On Wed, Oct 02, 2024 at 06:25:43PM +0200, Sebastian Andrzej Siewior wrote:
> On 2024-06-28 14:57:59 [+0200], To intel-gfx@lists.freedesktop.org wrote:
> Hi,
> 
> > The following patches are from the PREEMPT_RT queue.  It is mostly about
> > disabling interrupts/preemption which leads to problems. Unfortunately
> > DRM_I915_LOW_LEVEL_TRACEPOINTS had to be disabled because it acquires locks
> > from within trace points. Making the lock a raw_spinlock_t led to higher
> > latencies during video playback
> >   https://lore.kernel.org/all/20211006164628.s2mtsdd2jdbfy...@linutronix.de/
> > 
> > and I'm not sure if I hit the worse case here.
> > I tested it on a SandyBridge with built-in i915 by using X, OpenGL and
> > playing videos without noticing any warnings.

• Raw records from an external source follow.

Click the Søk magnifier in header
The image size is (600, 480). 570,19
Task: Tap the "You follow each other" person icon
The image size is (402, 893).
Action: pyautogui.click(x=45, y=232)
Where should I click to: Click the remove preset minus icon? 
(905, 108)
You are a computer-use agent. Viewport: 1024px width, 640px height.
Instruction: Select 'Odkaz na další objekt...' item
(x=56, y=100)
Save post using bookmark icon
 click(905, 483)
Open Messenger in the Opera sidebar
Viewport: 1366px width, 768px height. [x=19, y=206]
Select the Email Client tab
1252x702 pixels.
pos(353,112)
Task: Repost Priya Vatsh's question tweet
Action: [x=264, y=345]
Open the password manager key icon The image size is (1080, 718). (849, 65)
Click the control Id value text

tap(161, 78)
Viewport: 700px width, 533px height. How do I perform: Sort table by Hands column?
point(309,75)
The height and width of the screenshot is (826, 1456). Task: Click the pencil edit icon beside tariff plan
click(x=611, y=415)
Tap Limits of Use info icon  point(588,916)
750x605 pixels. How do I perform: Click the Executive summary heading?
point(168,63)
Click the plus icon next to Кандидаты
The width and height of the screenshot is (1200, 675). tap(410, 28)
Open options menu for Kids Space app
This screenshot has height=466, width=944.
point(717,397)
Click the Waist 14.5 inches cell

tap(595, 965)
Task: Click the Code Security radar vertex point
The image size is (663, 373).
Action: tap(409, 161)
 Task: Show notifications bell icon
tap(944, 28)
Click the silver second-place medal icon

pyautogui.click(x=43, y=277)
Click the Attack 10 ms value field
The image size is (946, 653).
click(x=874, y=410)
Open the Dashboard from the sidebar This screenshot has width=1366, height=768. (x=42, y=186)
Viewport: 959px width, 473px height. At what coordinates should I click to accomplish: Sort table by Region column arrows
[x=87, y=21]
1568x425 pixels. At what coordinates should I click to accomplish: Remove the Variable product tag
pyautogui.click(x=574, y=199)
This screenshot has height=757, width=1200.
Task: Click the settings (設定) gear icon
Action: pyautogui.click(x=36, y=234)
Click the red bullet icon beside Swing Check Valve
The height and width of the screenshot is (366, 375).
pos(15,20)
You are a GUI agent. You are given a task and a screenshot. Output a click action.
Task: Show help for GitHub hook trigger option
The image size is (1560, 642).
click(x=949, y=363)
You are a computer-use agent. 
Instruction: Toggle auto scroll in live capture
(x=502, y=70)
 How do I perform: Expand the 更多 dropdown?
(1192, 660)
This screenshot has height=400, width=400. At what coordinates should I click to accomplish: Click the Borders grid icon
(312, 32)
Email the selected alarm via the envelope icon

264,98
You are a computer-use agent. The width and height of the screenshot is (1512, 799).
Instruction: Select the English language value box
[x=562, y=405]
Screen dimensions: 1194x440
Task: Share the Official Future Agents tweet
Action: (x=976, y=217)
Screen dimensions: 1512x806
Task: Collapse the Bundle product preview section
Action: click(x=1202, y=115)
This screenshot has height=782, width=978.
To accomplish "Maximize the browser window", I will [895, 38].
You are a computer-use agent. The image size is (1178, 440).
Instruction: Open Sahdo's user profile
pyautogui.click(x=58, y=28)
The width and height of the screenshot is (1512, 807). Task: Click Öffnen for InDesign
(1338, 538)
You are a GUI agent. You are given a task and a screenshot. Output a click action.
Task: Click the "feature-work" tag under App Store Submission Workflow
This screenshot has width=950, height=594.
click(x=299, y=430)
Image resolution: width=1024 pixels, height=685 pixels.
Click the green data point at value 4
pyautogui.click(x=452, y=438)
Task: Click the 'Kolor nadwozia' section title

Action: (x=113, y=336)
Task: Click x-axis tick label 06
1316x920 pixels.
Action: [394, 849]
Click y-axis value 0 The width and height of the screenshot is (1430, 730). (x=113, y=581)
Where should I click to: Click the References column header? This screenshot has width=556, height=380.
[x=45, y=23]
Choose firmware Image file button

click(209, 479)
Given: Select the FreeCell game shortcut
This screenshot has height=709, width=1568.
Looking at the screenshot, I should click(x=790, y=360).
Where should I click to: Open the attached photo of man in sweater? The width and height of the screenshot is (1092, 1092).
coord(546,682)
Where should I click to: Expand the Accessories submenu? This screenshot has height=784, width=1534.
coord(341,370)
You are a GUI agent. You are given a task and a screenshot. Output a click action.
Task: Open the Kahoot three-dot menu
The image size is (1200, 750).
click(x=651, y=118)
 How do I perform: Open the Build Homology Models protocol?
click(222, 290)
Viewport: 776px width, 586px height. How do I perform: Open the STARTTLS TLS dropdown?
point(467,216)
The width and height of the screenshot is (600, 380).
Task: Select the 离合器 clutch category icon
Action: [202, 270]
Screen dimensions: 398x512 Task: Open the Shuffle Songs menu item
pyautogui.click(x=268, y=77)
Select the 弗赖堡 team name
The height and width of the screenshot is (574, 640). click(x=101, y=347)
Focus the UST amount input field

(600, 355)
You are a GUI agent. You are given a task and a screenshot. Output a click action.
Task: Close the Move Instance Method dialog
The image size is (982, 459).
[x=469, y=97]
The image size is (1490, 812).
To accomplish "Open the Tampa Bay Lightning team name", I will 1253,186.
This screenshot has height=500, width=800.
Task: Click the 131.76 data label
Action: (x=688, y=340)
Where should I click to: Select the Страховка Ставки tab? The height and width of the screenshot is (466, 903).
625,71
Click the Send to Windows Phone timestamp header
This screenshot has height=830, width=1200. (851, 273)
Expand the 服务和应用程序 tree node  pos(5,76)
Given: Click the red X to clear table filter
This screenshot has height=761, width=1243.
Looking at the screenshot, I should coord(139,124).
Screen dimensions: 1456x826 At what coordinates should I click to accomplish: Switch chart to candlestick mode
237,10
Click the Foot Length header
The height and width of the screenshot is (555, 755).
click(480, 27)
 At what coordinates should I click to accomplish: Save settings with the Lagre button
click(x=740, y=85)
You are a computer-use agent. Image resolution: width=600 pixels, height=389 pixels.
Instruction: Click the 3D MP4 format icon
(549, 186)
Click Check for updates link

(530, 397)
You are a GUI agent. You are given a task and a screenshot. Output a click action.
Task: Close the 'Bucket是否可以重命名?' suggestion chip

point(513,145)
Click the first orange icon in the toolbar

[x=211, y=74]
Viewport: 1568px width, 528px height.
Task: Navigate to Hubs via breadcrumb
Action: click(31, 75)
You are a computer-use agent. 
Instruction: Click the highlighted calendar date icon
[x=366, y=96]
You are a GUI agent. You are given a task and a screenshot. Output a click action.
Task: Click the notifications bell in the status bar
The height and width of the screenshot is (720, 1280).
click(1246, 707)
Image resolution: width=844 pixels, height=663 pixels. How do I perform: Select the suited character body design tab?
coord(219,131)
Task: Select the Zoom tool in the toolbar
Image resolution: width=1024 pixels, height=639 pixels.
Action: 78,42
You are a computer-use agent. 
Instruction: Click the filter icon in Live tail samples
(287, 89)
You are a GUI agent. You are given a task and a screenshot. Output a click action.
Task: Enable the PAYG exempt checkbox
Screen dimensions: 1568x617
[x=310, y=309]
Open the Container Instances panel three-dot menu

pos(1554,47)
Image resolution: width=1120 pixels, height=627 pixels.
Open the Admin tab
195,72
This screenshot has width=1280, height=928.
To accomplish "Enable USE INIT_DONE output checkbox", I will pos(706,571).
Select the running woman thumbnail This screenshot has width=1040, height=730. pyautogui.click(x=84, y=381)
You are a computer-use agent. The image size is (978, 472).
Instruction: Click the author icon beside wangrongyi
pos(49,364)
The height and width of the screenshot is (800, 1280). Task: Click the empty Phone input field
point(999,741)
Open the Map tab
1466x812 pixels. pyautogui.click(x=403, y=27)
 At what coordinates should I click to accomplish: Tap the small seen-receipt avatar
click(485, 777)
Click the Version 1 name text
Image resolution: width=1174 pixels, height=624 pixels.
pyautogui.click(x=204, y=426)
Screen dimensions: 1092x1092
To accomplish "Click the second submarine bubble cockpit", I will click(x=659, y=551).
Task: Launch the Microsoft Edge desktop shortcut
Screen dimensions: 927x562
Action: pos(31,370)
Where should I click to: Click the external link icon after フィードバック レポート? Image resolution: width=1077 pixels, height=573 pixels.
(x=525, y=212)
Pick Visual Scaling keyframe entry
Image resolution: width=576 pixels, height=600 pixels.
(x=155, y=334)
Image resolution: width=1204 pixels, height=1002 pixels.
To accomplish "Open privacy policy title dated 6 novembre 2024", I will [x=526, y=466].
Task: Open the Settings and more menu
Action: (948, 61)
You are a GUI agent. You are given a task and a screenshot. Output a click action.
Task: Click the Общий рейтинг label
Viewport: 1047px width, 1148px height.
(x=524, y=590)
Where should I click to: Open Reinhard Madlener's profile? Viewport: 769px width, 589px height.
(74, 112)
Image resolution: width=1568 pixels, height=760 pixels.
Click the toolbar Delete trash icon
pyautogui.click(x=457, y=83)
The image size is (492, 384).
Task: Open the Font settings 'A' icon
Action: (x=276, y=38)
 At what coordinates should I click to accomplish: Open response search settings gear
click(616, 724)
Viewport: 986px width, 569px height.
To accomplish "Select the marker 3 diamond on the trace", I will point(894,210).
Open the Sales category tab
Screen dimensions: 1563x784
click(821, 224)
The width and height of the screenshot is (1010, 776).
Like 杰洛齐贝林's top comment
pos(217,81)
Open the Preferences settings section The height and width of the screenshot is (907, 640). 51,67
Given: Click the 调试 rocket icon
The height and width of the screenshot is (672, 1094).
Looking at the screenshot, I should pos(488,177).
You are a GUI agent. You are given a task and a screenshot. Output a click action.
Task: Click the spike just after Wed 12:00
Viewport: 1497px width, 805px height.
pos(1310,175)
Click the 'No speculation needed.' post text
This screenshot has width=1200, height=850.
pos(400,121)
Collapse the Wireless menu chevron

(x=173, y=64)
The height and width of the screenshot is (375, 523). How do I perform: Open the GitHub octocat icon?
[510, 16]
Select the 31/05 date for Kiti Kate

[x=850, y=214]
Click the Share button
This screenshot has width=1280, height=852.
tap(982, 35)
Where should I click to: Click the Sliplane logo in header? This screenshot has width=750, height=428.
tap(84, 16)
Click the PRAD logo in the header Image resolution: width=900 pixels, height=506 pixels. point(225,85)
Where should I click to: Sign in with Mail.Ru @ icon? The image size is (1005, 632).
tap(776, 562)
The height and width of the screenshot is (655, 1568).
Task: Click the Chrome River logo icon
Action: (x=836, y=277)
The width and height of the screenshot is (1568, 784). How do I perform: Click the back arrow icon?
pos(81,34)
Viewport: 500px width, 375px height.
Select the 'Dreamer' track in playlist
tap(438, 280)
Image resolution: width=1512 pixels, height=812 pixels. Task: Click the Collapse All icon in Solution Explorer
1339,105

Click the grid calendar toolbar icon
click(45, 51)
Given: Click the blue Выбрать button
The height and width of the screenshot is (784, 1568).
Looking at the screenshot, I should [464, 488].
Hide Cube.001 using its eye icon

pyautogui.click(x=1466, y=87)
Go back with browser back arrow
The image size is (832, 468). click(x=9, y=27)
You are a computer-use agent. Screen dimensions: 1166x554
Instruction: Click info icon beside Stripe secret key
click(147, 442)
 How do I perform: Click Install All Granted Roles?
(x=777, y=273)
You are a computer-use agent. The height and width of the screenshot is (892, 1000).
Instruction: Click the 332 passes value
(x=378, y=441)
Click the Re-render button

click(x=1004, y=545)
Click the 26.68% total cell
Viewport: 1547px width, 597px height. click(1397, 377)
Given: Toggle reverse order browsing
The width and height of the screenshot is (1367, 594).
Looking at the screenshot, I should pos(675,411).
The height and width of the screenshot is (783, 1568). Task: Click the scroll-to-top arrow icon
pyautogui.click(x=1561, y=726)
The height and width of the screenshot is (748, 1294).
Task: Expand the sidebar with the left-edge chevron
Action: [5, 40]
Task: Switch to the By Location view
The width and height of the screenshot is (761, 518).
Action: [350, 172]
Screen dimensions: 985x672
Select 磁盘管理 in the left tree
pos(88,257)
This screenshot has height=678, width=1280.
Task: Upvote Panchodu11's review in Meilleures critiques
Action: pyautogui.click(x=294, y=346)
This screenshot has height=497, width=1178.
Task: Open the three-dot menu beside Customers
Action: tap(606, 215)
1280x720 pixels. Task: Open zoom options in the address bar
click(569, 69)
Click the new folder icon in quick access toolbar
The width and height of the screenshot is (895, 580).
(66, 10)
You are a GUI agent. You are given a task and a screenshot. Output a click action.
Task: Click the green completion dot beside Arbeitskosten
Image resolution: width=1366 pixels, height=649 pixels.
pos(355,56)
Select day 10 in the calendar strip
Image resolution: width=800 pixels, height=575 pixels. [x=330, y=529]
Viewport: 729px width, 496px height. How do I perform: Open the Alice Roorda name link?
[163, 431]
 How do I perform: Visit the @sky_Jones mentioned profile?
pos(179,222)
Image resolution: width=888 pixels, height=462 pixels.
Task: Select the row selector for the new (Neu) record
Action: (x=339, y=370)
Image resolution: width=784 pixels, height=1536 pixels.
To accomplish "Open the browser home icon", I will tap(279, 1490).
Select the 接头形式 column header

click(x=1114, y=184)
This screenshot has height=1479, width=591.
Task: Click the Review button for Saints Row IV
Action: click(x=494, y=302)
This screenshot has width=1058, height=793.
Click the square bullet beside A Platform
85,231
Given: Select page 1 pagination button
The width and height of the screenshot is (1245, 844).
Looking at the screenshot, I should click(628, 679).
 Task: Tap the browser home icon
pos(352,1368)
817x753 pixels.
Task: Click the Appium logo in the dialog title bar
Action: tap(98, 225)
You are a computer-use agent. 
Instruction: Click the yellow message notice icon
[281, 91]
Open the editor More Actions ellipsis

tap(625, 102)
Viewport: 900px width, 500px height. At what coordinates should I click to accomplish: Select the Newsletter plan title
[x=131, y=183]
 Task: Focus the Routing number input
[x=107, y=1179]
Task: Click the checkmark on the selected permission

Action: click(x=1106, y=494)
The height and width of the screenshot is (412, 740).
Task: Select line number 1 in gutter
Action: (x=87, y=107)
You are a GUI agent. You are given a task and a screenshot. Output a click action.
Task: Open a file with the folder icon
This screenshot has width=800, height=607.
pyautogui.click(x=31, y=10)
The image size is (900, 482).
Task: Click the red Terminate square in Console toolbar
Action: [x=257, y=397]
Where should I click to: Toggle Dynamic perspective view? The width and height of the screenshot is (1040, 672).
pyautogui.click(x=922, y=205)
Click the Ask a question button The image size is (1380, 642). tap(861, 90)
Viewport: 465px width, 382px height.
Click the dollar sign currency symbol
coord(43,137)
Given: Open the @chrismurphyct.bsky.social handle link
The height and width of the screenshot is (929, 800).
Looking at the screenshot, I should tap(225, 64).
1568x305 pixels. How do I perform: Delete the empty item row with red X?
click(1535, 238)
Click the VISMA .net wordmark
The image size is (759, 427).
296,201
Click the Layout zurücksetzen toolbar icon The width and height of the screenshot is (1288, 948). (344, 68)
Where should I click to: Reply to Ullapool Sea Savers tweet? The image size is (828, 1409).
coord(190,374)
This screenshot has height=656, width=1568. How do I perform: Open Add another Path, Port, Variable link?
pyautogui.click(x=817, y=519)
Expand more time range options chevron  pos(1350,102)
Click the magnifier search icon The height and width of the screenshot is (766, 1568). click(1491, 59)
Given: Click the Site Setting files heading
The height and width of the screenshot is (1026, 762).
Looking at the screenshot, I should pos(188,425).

However, some code paths
> > were not entered.
> > I carry them for some time now and most issues were reported by other
> > people and they reported that things work for them since.
> 
> These patches were not picked. Did I forget something or was this just
> overseen?

This looks quite poorly justified. Eg. you seem to be now
leaving interrupts enabled (and even preemption enabled I
guess) when we're racing against the raster beam. On first
blush that seems like a recipe for failure.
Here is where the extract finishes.